Write out all the data verbatim. Skip images.

══ DATA ══

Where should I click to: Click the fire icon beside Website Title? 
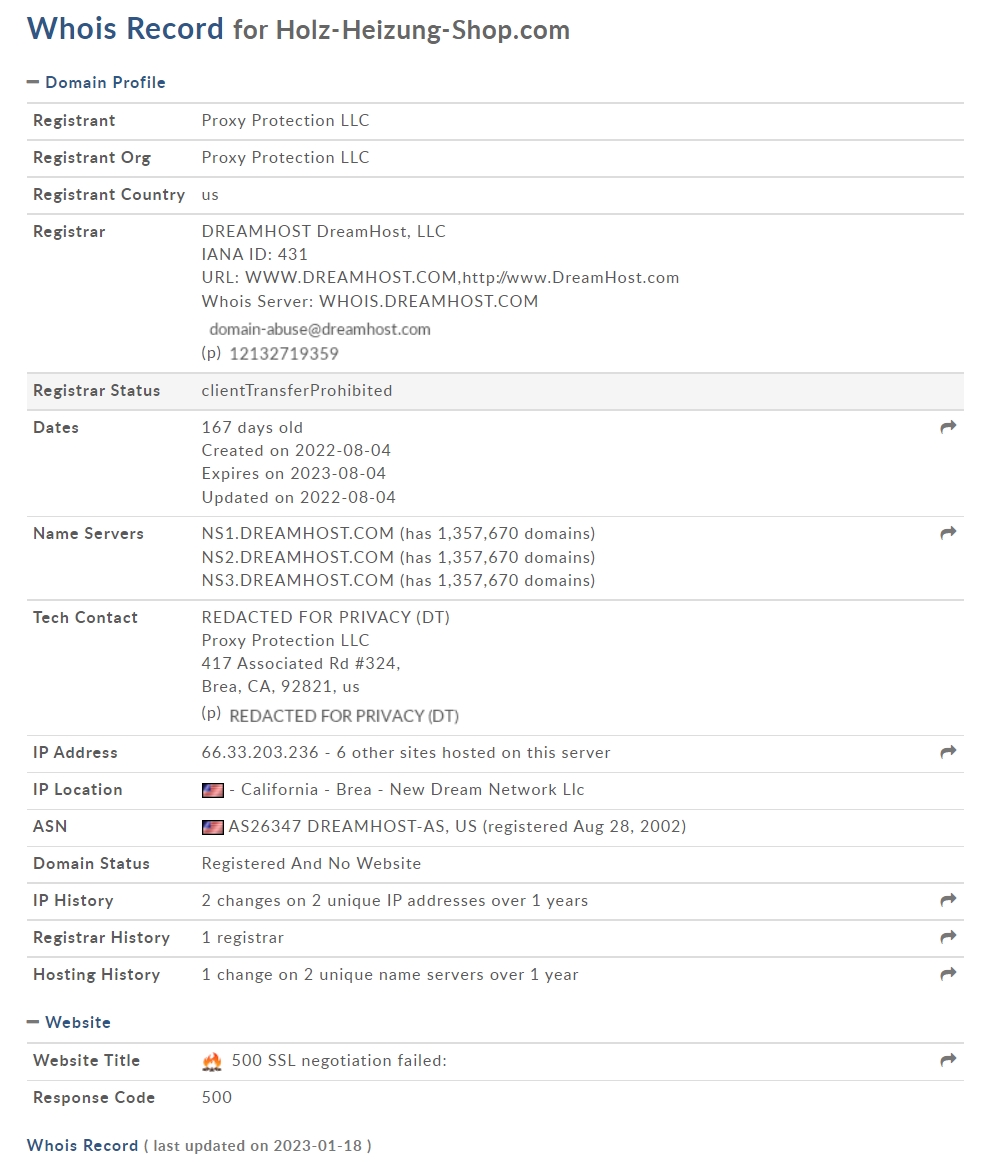click(212, 1062)
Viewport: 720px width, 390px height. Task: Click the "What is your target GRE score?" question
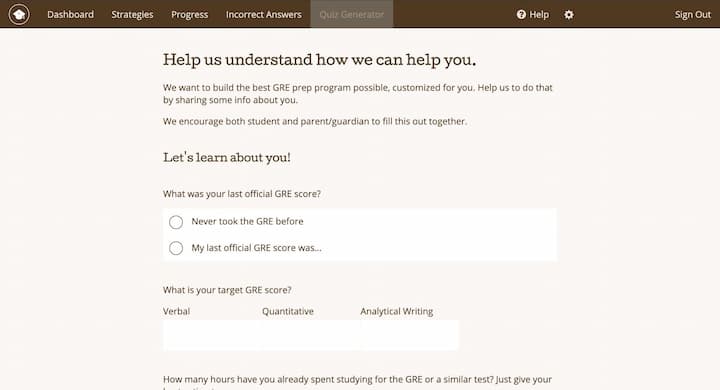tap(227, 290)
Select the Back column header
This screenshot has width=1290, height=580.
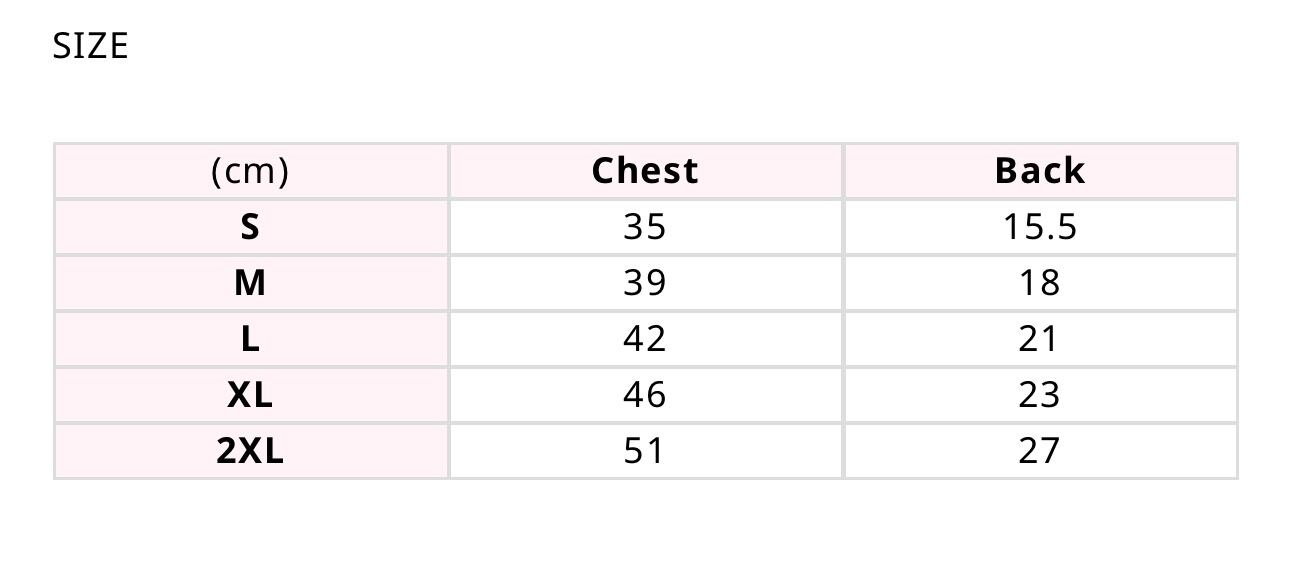coord(1039,171)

═══

[OUTPUT OF THE TASK]
Where should I click to: Click the fire icon beside Website Title? 
click(212, 1062)
Viewport: 720px width, 390px height. Task: Click the "What is your target GRE score?" question
tap(227, 290)
Select the Back column header
This screenshot has width=1290, height=580.
coord(1039,171)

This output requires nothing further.